The same factors that contributed to racial disparities during earlier waves of Covid, such as comorbidities and access to health care and transportation, have been relevant during the Delta surge, said Bentley-Edwards. The loosening of social distancing rules restrictions also likely hurt Black and Latino people, who are more likely to work in service industries, she said.

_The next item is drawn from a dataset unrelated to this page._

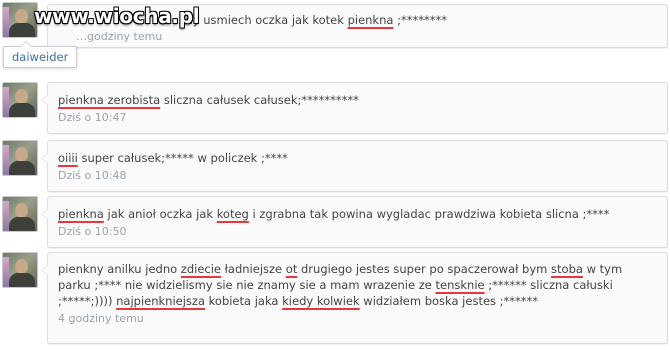  What do you see at coordinates (358, 36) in the screenshot?
I see `comment-time: …godziny temu` at bounding box center [358, 36].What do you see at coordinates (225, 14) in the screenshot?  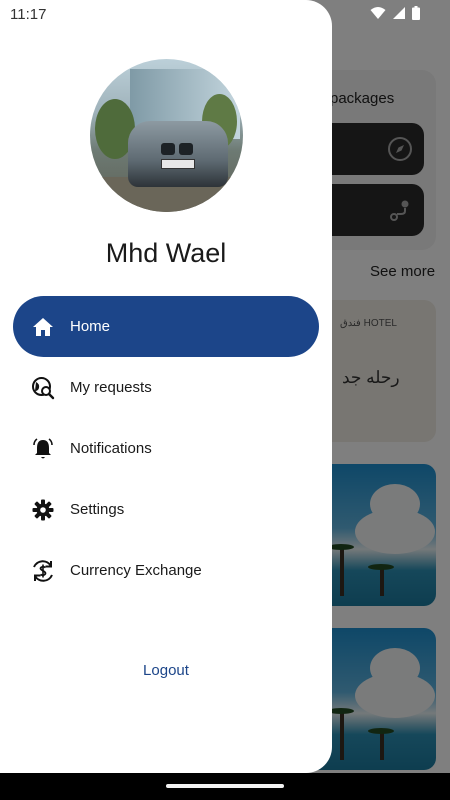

Overall, the demographic differences in Covid-19 deaths come down to structural racism, said Michael Siegel, physician and researcher in the Department of Public Health and Community Medicine at Tufts University School of Medicine, who has studied racial inequity throughout the pandemic. “It’s pervasive. It’s differences in economic status, housing, education level, incarceration rates, types of occupations which affects level of exposure, preexisting conditions, population density,” he said.

Even when he controlled for these individual factors, Siegel still found a difference in the number of deaths between Black and white populations: “They really all stem from structural processes implemented over time, which is structural racism.”

Covid-19 vaccines are incredibly effective at preventing hospitalization and death. But the Delta variant, with the rise of breakthrough cases in people who had gotten shots, forced vaccine educators to change their message. “Delta came about and people were testing positive even though they had been vaccinated, so we had that challenge to deal with,” said Jackson-Moore.

Guardians of the Glades came up with a new slogan to attempt to overcome vaccine hesitancy: “Some protection is better than no protection.” Finally, she said, the devastation of Delta is pushing some people who resisted vaccination to heed her warning.